一つひとつの活動が、クラブ理念である「子どもたちに夢を!」に則った活動になっているのか、それを再確認しているところです。
その中で私は、次の10年に向けて、「地域のハブ(結節点)になる」ということを、クラブ内の合言葉としました。
「Jリーグ規約」により、Jクラブはそれぞれのホームタウンにおいて、「地域社会と一体となったクラブづくりを行うこと」が定められています。
私たちもその一員として、岡山の関係各所の皆さまと連携し、助けていただきながら活動してまいりました。
その中で微力ながら、このクラブの「ハブになることができる可能性」を感じた事例を、いくつかご紹介させてください。
岡山市内の全小学校を訪問して
たとえば、「岡山市内全小学校への全選手一斉訪問」事業。
これは、30数名いる選手たちが複数の日程にわたって、岡山市内の小学校に出向き、子どもたちとふれ合うという取組みです。
昨年は岡山市内にある93校のうち、71校で実施させていただくことができました。

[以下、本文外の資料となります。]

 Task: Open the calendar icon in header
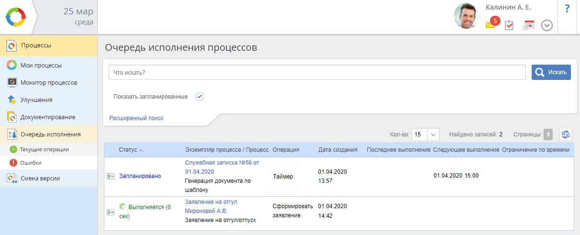pyautogui.click(x=528, y=25)
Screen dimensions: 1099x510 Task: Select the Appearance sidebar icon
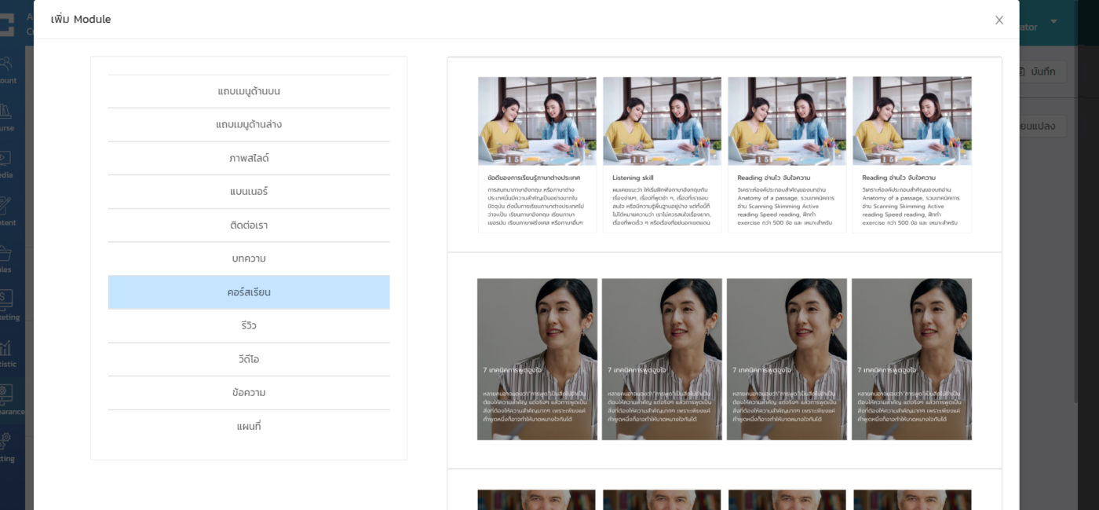8,399
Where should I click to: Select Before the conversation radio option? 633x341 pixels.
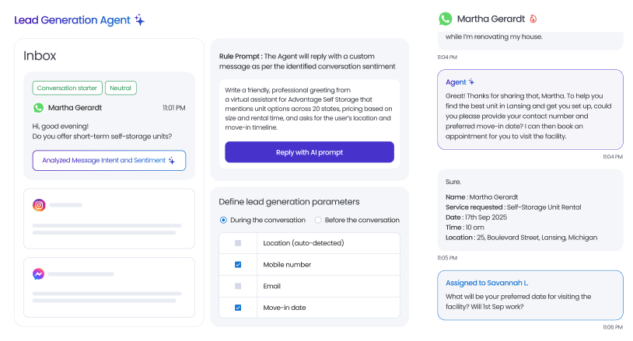318,220
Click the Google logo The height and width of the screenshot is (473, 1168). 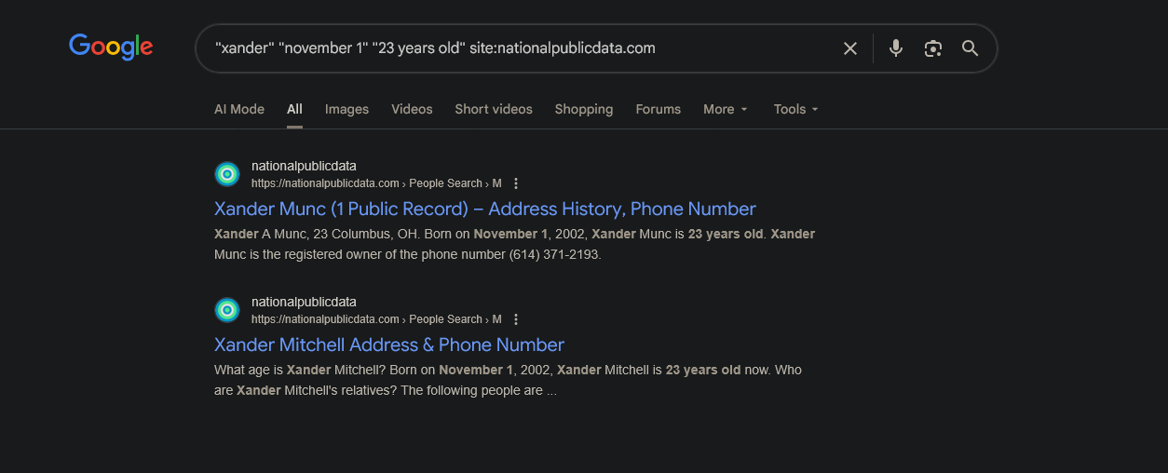111,47
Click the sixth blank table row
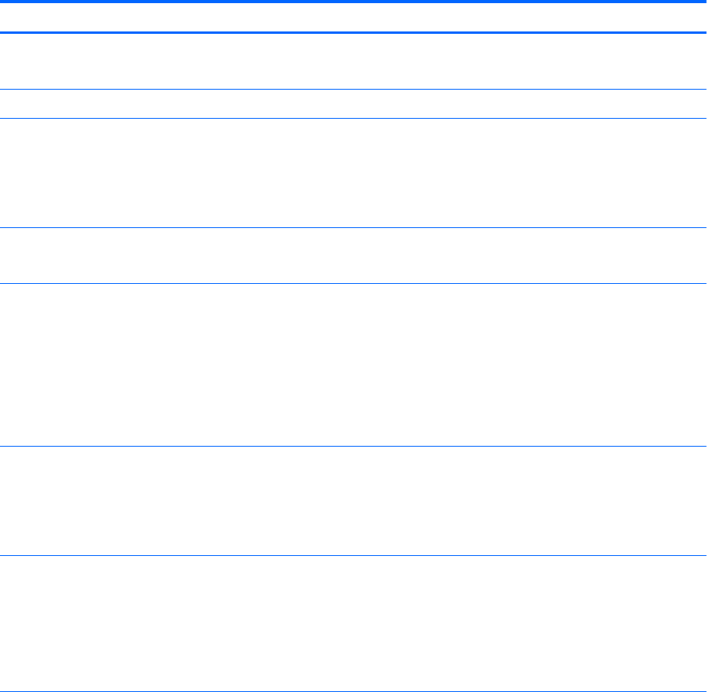The height and width of the screenshot is (692, 707). (x=354, y=502)
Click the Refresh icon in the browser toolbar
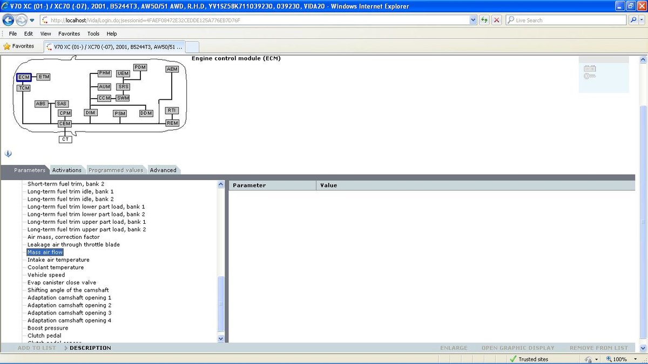Image resolution: width=648 pixels, height=364 pixels. (x=485, y=19)
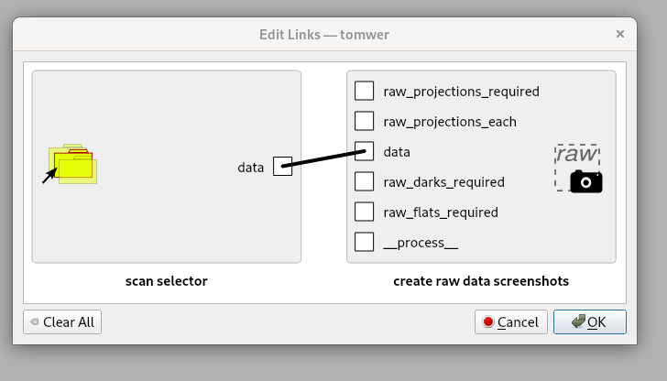
Task: Click the __process__ label text
Action: 421,242
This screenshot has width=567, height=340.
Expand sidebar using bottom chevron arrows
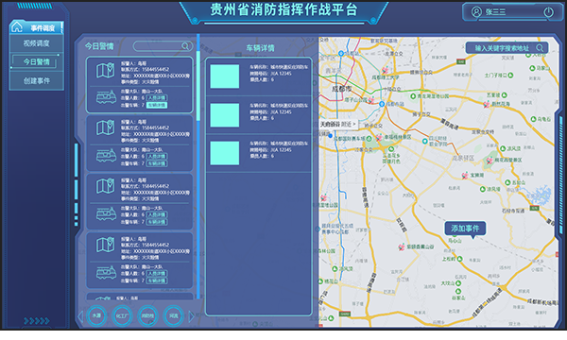(x=37, y=320)
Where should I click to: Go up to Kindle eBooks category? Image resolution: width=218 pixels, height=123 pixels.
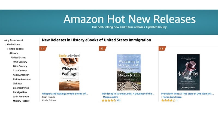(x=16, y=49)

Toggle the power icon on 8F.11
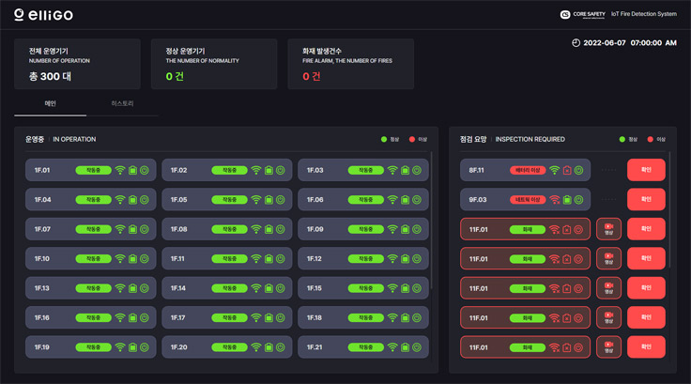579,171
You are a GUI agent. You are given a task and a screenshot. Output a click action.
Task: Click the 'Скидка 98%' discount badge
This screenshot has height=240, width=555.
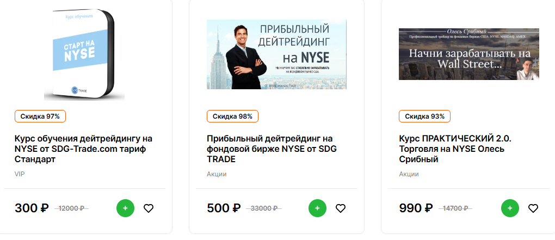[232, 116]
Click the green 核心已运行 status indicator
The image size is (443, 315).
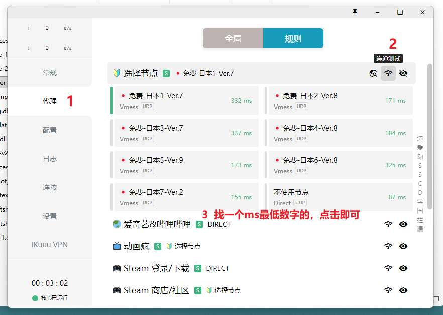[x=35, y=298]
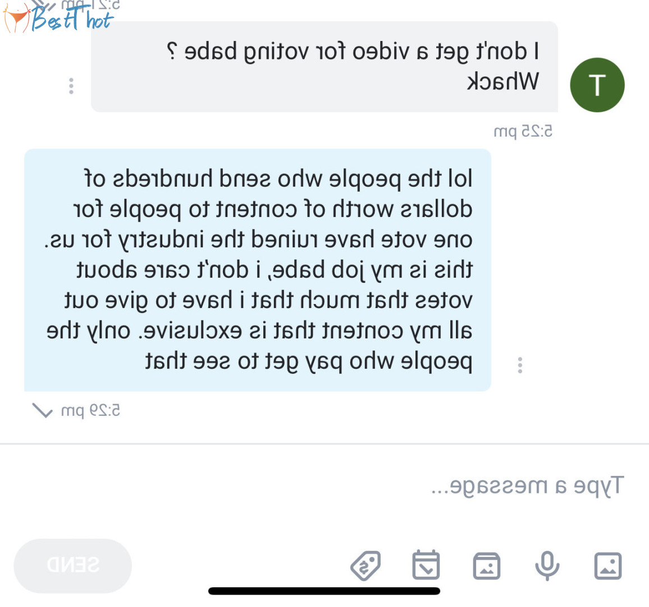Open the scheduled message calendar icon

426,565
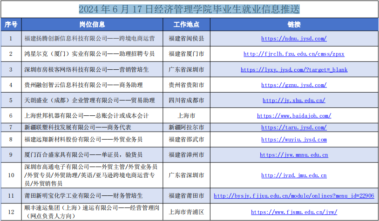This screenshot has height=221, width=379.
Task: Open the bysjy.fjjxu.edu.cn onlines link
Action: coord(294,196)
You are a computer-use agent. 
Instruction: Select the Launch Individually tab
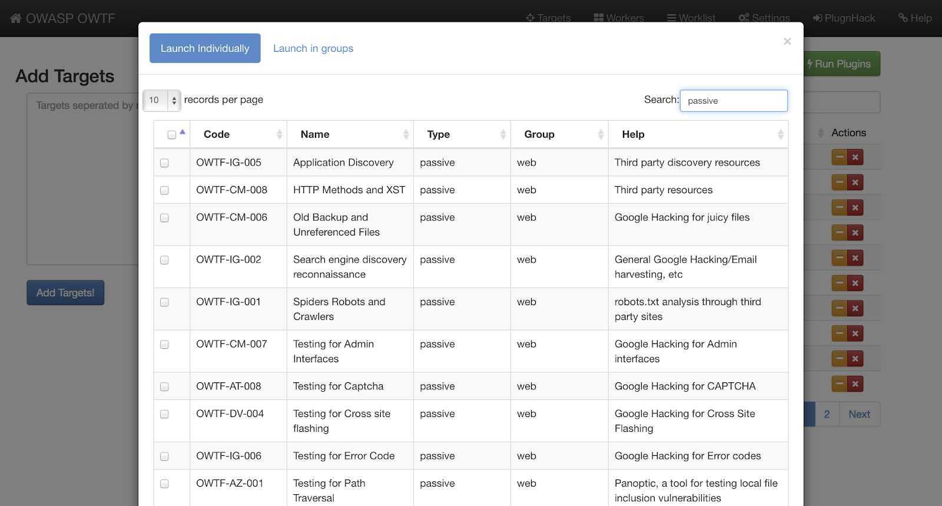205,48
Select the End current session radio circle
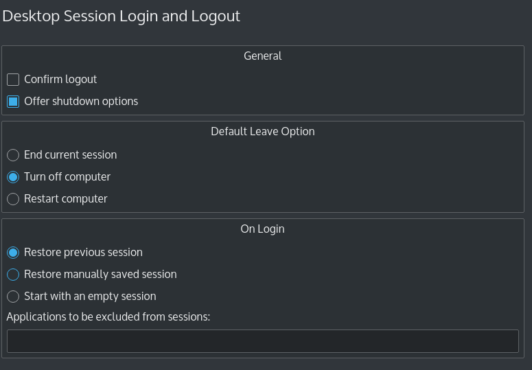 [x=13, y=155]
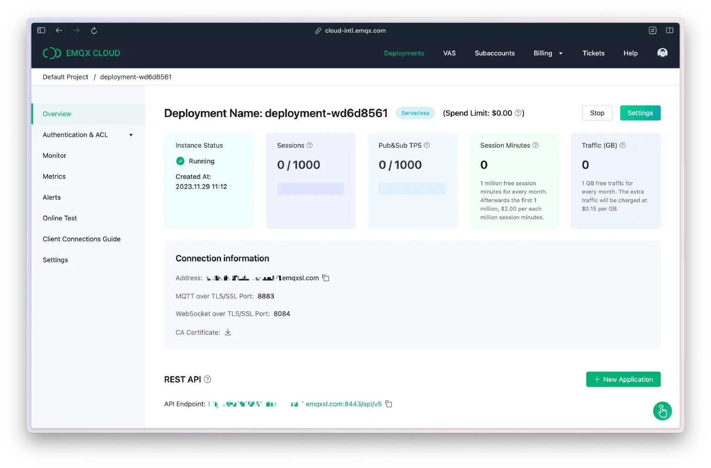Click the Spend Limit help icon
The width and height of the screenshot is (711, 468).
tap(518, 113)
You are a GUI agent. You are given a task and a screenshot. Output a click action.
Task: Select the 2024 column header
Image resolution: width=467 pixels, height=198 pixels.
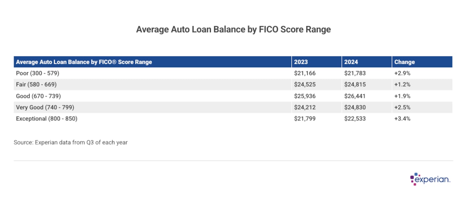(x=351, y=62)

選手とふれ合う子どもたちの笑顔を見ていると、心から実施してよかったと感じる事業のひとつです。
その実施当日を迎えるまでに、クラブスタッフは岡山市内全小学校を訪問します。
事前に校長、教頭、学年主任の先生方と、選手が伺って児童と一緒に何をするかを話し合うのですが、スタッフにはそれだけでなく、「現場や地域の課題」を先生方に質問するように伝えています。
もちろんスポーツクラブにできることは限られていると認識はしていますが、まずはクラブとして地域の課題を共有すること自体に意味があると考えての取組みです。
海外出身の選手が安心してチームでプレーできるために
2018シーズンのことですが、当時『セレッソ大阪』に在籍していたブラジル人選手と契約しました。
この選手は家族で岡山に住むことを希望したため、お子さんが通える幼稚園、学校をクラブで探すことになり、岡山市内にインターナショナルスクールが1校もないことを知りました。
結果として英語教育を行っている幼稚園に無事入園することができましたが、このように生活インフラの整備という点がネックとなって、選手と契約ができない場合があることを知りました。
これはおそらくスポーツ界だけでなく岡山の企業も同様で、優秀な外国籍スタッフと契約ができないなどのケースもあるだろうなと認識しました。
地域とともに、一歩ずつ着実に
こういったことも、クラブが現状を把握して発信することで多くの人たちに知ってもらう機会が増え、地域の課題解決を前に進めることに貢献できるかもしれません。
とはいえ、クラブ自身が解決できる地域の課題は、実際には限られたものと自覚しています。
ただし、そこで地域とともに向き合い、すぐに課題解決に至らずとも、事態を少しでも前に進めることはできるかもしれません。
こういった一つひとつが、「『ファジアーノ岡山』が地域から必要とされる存在になる」ために必要な行動だと考えて取組んでいます。
これからもファジアーノ岡山がハブになり、地域活動、社会問題の解決にも貢献できるよう取り組んでまいります。